_Given text_.
Dawid Małecki @djmalecki
Today we chat with Professor Roger Eatwell (Universityof Bath), author along with Professor Matthew Goodwin (Universityof Kent) of the book National Populism: The Revolt Against Liberal Democracy (ed. Pelican Books, 2019)
-What social and electoral trends prompted you to group certain parties and voters into the term "national populism"?
We categorise parties largely on the basis of their ideology - their core views about politics and society - just as we would for, say, liberals or socialists. As with liberals and socialists, there can be some notable differences. but at the core of the national populist world view is the belief that the will of the people is not being heard/acted upon, and this largely stems from distant and often corrupt elites which are cosmopolitan and do not prioritise the interests of the nation. So, for example, the 1990s' NAFTA agreement did much for american/multi-national business profits and also lowered prices, but harmed the good employment opportunities of many americans, such as those who worked in the car industry, as such jobs moved south.
-What issues mobilize part of the electorate around national populism? what are the 4 D's (DDDD)?
Many analyses of the rise of national populism focus on only one factor - usually either cultural ones linked to identity/immigration or on the other hand socio-economic ones linked to the great recession and growing inequality in many countries. We argue that there are 4 factors, which are partly inter-related (e.g. a criticism of political elites can be linked to the claim that they allowed immigrants in without consulting the people). The precise impact of these factors varies from country to country, depending on issues like the level of immigration (e.g. high in germany not a major issue in portugal), corruption cases, impact of recession, etc.
Dhe first D is Distrust - a growing distrust of politicians and elites more generally (including experts) who are seen as politically correct and distant from the true people (the heartland). These elites are also often seen as looking down on the people (e.g. hillary clinton referring to trump’s supporters as ‘deplorables’). Some people seek strong leaders, especially in countries with weak democratic traditions like brazil and hungary. But in most established democracies the model is more like Margaret Thatcher - people want leaders wo get things done, but as not autocrats.

_Stated problem 1_.
In the interview, please substitute "decisive leaders" for "strong leaders" and write out the passage between "Dhe first D" and "as not autocrats.", inclusive.
The interview and the records are unrelated material.

_Task material_.
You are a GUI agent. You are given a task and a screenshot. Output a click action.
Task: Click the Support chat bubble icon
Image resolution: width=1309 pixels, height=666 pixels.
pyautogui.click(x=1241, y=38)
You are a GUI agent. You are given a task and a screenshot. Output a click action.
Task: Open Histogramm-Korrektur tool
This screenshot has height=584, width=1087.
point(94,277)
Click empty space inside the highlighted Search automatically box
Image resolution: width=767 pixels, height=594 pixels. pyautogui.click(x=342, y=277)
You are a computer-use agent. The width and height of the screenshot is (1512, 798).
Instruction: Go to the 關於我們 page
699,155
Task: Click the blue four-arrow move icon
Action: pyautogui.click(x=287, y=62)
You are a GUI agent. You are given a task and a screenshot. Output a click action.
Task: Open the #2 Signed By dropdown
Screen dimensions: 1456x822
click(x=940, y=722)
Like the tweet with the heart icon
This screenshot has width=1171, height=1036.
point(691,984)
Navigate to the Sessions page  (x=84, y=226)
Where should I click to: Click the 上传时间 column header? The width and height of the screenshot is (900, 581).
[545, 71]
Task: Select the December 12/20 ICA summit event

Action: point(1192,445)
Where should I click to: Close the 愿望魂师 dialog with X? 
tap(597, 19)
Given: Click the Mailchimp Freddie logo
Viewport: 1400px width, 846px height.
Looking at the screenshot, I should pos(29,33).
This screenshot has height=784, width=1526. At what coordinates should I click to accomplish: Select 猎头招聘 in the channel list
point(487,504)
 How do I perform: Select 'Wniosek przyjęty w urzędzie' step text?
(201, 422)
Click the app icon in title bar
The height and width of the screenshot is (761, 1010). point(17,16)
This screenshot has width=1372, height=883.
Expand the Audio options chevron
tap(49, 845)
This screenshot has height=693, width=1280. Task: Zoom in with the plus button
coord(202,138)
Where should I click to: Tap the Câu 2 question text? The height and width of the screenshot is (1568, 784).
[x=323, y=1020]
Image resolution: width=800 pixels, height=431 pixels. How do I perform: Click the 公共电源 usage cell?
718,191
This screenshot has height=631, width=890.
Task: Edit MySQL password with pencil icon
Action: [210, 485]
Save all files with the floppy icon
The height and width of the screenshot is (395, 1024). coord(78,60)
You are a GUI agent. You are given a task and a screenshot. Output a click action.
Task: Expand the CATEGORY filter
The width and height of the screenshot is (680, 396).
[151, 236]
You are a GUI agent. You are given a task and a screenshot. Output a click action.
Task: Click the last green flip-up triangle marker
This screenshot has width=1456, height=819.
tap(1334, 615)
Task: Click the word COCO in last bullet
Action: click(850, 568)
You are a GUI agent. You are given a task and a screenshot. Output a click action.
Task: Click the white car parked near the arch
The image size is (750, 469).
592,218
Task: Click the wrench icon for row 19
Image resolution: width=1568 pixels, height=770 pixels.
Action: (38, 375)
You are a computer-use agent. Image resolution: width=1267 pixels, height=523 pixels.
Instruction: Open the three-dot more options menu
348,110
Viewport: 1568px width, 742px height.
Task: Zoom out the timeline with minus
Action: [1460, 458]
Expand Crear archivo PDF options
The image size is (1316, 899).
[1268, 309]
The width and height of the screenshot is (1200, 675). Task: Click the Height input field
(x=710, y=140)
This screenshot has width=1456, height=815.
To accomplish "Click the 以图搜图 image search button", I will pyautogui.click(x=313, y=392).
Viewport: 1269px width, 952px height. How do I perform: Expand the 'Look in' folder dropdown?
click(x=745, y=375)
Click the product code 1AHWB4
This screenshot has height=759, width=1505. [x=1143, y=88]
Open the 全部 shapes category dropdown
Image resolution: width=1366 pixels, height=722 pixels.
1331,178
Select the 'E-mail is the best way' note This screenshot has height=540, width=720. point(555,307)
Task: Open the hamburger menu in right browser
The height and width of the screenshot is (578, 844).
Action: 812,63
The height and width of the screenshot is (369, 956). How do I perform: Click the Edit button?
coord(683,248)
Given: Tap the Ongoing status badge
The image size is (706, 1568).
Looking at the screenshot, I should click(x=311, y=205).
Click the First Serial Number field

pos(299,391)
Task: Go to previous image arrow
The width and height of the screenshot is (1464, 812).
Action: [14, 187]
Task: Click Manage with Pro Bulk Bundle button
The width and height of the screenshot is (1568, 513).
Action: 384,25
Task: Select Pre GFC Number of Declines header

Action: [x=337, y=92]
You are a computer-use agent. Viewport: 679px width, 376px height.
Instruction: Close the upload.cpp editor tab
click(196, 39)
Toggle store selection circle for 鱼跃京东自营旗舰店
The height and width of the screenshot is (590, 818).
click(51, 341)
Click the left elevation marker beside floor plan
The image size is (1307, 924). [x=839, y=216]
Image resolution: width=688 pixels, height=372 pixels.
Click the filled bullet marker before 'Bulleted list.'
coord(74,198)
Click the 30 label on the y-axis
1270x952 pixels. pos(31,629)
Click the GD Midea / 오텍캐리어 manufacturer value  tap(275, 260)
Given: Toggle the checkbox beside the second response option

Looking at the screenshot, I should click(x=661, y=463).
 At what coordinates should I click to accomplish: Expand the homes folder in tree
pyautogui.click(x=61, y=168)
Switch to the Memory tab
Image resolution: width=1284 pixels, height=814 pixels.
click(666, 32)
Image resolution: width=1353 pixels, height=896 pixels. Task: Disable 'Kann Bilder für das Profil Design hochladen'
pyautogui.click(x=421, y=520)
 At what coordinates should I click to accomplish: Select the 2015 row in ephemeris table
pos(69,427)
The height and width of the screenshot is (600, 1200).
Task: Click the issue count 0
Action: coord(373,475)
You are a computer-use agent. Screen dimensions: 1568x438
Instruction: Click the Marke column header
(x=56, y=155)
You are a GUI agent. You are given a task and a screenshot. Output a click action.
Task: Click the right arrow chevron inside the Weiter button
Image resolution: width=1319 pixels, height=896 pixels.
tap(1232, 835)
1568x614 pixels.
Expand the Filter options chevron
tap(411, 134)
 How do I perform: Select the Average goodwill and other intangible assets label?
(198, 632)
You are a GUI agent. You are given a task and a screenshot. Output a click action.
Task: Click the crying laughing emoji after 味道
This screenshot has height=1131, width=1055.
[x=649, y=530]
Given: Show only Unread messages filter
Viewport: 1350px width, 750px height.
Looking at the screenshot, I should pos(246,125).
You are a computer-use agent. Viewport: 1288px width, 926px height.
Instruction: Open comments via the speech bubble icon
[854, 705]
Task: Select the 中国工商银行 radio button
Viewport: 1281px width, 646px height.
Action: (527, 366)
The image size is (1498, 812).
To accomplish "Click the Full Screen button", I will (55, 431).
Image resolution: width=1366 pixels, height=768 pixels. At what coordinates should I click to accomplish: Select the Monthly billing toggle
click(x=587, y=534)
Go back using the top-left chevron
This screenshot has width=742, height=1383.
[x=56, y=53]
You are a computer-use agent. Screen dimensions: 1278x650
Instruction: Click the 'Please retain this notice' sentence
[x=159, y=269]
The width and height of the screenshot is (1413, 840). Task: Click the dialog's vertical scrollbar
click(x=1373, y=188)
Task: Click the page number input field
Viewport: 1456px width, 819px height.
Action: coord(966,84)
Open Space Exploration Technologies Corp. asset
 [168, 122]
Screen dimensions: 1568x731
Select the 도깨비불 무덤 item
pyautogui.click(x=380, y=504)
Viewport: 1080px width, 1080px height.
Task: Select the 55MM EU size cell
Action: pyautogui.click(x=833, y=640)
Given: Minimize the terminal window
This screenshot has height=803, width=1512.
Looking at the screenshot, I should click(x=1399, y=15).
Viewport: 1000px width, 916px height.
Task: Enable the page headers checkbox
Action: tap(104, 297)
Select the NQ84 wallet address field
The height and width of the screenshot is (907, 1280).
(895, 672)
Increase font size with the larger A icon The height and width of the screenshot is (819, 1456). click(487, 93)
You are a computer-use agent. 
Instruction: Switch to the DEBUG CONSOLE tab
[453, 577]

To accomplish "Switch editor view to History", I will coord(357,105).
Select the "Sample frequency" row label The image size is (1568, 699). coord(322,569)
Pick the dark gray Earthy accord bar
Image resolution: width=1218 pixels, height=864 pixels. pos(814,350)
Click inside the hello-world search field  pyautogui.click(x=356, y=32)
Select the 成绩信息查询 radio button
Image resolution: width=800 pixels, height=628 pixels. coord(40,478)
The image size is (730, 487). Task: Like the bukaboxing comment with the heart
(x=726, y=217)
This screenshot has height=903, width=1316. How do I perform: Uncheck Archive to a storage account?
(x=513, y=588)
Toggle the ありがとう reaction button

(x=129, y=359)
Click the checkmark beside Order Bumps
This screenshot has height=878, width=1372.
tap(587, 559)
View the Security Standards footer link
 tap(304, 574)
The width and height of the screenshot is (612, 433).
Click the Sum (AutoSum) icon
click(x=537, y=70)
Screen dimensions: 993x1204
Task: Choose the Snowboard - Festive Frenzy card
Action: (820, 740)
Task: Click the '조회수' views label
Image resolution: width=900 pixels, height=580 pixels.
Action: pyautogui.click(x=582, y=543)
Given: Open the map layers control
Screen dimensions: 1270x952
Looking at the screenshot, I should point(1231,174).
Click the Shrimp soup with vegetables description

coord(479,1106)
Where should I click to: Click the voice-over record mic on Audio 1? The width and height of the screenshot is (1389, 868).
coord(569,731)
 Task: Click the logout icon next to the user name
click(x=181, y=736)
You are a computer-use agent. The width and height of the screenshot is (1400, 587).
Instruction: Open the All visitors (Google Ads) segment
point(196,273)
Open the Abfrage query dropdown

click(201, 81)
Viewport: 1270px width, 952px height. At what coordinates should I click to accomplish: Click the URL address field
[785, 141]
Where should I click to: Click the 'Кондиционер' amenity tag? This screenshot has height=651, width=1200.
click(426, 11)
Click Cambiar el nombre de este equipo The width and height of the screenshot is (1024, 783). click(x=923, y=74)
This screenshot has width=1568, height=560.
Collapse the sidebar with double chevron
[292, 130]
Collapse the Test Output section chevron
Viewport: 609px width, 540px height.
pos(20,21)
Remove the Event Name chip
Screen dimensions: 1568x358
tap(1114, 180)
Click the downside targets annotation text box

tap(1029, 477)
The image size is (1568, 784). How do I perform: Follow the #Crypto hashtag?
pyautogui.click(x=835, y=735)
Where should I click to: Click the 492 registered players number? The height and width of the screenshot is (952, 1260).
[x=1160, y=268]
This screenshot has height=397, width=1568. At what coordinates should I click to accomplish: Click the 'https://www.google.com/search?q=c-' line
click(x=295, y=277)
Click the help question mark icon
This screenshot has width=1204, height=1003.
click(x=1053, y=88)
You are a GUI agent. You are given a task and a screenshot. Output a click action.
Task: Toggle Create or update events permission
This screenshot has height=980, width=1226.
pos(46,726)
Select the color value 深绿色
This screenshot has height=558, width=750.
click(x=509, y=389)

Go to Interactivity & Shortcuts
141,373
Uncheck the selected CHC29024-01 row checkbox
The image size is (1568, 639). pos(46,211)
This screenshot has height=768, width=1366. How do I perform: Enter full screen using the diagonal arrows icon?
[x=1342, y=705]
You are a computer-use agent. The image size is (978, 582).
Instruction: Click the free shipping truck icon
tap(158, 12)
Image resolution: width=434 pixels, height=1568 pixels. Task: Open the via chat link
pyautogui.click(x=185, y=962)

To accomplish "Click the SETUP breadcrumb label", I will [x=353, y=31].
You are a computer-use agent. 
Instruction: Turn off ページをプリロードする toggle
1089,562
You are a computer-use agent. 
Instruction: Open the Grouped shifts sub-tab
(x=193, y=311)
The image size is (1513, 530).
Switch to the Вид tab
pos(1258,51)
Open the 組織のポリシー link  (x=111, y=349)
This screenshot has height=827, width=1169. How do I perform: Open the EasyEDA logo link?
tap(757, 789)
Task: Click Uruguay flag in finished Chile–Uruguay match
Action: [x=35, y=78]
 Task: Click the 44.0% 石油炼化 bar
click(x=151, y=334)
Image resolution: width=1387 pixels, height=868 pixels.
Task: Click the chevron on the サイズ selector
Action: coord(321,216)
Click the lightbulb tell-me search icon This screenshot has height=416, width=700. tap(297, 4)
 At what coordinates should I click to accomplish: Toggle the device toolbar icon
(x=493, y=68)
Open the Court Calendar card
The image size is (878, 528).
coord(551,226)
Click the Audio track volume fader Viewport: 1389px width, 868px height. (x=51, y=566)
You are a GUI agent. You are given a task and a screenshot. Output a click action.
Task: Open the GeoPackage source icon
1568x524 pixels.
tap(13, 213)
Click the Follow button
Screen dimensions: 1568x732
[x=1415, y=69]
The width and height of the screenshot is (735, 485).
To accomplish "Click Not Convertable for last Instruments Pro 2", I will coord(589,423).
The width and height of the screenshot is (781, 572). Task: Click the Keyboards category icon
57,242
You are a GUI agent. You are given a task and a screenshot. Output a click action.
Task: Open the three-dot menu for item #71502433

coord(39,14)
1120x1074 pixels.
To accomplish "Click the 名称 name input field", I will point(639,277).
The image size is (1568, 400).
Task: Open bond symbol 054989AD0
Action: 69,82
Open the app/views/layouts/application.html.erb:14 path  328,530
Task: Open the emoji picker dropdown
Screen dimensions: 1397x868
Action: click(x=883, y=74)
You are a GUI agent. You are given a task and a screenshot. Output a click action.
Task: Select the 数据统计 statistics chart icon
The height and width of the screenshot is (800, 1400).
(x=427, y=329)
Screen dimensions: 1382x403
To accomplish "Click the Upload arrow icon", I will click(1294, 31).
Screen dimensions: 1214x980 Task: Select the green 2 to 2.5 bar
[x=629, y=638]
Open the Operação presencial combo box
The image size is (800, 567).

_Stated problem 2_.
Collect every line of the records that contains the string "dimensions".

_Worked answer 1_.
Dhe first D is Distrust - a growing distrust of politicians and elites more generally (including experts) who are seen as politically correct and distant from the true people (the heartland). These elites are also often seen as looking down on the people (e.g. hillary clinton referring to trump’s supporters as ‘deplorables’). Some people seek decisive leaders, especially in countries with weak democratic traditions like brazil and hungary. But in most established democracies the model is more like Margaret Thatcher - people want leaders wo get things done, but as not autocrats.

_Worked answer 2_.
Screen dimensions: 1456x822
You are a computer-use agent. Screen dimensions: 1568x438
You are a computer-use agent. Screen dimensions: 1278x650
Screen dimensions: 1568x731
Screen dimensions: 993x1204
Screen dimensions: 1270x952
Screen dimensions: 1568x358
Screen dimensions: 1568x732
Screen dimensions: 1397x868
Screen dimensions: 1382x403
Screen dimensions: 1214x980 Task: Select the green 2 to 2.5 bar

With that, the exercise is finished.